Sicherung durchgebrannt muss wohl die Diagnose für den Vorfall nach dem 0:0 gegen Hannover 96 lauten. Bei der Einwechslung nach der Halbzeit schon wurde er ausgepfiffen. Teilweise weil die Fans sauer waren, dass Trainer Bruno Labbadia Ruud van Nistelrooy rausnahm. Teilweise weil einige Guerreros vierteljährigen Peru-Aufenthalt, den die Flugangst des Stürmers erzwang, für einen eigenmächtig verlängerten Urlaub halten.
Nun steht er unter Druck
Guerrero hat ohnehin keinen guten Stand bei den Anhängern. Als es im Herbst gut lief, verweigerte er nach vier Toren in vier Spielen die Verlängerung seines auslaufenden Vertrages. Er ließ stattdessen seinen Berater ein Wunschgehalt von vier Millionen Euro jährlich aufrufen. Dann kam der Kreuzbandriss. Noch immer aber hat Guerrero nicht unterschrieben. Der HSV verpflichtete inzwischen van Nistelrooy, und Hoffmann sagte: "Guerreros Verhandlungsposition hat sich nicht verbessert."
Also will der Peruaner so viel spielen wie möglich, um Werbung für sich zu machen bei Klubs, die vielleicht bereit sind, sich seinen Gehaltsvorstellungen anzunähern. Er steht unter Druck, er vergibt wegen fehlender Handlungsschnelligkeit eine hundertprozentige Chance gegen Hannover - sicher auch wegen der fehlenden Spielpraxis nach sieben Monaten Pause.
HSV plädiert für zweite Chance
"Ich war geladen", sagt er, "wegen meiner vergebenen Chance, wegen der Pfiffe, wegen des schlechten Spiels unserer Mannschaft." Und eben überhaupt, und dann pöbelt ihn auch noch einer wüst persönlich mit üblen Schimpfwörtern an. "Südamerikaner und Afrikaner sind sehr stolz", sagte Bruno Labbadia, "die reagieren auf solche Beleidigungen schon mal heftiger".

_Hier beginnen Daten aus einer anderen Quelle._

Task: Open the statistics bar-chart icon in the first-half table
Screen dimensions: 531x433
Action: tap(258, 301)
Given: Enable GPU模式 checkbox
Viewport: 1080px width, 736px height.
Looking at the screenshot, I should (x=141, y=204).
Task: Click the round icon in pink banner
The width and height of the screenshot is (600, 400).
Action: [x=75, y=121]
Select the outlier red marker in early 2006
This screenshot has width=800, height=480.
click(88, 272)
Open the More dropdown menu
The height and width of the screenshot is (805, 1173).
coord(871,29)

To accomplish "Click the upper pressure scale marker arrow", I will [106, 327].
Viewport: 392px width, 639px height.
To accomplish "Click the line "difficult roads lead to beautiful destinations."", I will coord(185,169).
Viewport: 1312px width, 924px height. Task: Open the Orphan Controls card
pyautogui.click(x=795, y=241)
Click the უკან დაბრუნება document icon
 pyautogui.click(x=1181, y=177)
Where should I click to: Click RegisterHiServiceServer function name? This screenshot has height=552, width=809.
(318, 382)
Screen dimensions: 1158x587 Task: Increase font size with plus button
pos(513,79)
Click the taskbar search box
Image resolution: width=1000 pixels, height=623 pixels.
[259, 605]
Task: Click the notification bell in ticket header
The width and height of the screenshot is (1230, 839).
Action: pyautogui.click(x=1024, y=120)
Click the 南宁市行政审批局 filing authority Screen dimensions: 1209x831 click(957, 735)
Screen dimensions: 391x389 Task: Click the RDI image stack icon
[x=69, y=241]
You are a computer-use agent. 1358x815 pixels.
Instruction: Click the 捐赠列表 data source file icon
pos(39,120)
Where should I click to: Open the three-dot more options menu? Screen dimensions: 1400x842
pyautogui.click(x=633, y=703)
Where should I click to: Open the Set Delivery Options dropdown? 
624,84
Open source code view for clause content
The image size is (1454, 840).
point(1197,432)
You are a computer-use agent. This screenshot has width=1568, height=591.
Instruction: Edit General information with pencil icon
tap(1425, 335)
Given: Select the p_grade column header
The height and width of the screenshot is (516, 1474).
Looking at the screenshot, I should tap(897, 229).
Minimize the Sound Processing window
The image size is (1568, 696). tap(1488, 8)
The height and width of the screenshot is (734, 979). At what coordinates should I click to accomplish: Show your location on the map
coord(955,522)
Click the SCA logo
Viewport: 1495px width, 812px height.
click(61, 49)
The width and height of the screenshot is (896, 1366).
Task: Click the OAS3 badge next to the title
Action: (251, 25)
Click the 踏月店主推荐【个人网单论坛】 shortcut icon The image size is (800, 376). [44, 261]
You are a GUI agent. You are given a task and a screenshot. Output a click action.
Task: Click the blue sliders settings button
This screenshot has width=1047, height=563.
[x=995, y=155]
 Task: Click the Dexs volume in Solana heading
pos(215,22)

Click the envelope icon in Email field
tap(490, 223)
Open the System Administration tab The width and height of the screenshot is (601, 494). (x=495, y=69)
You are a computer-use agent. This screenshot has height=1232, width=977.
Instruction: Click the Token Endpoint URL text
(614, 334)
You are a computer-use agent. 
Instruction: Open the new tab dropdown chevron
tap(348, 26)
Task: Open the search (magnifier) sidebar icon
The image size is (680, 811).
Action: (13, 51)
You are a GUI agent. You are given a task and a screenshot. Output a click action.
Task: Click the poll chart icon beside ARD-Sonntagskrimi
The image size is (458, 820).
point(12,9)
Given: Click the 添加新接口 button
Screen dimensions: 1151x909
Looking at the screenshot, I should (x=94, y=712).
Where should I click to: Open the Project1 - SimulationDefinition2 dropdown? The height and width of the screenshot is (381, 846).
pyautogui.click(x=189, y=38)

Beim HSV ist Guerrero nach Würdigung der Gesamtsituation noch einigermaßen glimpflich davongekommen. Eine Geldstrafe im hohen fünfstelligen Bereich muss er an soziale Einrichtungen zahlen. Auf eine vereinsinterne Sperre aber verzichtete der Klub. Laut Hoffmann, um Guerrero "eine zweite Chance" zu geben. Tatsächlich spielen aber auch pragmatische Gründe eine Rolle: Der Angreifer wird am Donnerstag in der Europa League bei Standard Lüttich gebraucht.
Und der DFB ermittelt
In der Bundesliga ist wahrscheinlich erst einmal Pause, und damit könnte auch seine Liga-Karriere beim HSV zu Ende sein. Wie nicht anders zu erwarten, hat der DFB-Kontrollausschuss am Dienstag ein Ermittlungsverfahren gegen den Peruaner wegen einer "Tätlichkeit gegen einen Zuschauer" eingeleitet.
"Auch wenn Guerrero von einem Zuschauer provoziert worden sein sollte, gilt für ihn das, was auch auf dem Platz gilt: Ein Sportler kennt keine Rache. Wer sich nicht daran hält, wird bestraft", sagte der DFB-Kontrollausschuss-Vorsitzende Anton Nachreiner. Guerrero muss schriftlich zu den Vorwürfen Stellung nehmen. Anschließend kommt es zu einem Urteil.
Der DFB betritt bei der Bemessung des Strafmaßes Neuland. Vergleichbares hat es in 47 Jahren Bundesliga schließlich nie gegeben. Paolo Guerrero hat sich seinen Platz in der deutschen Fußball-Geschichte auf jeden Fall gesichert - stolz darauf ist er nicht.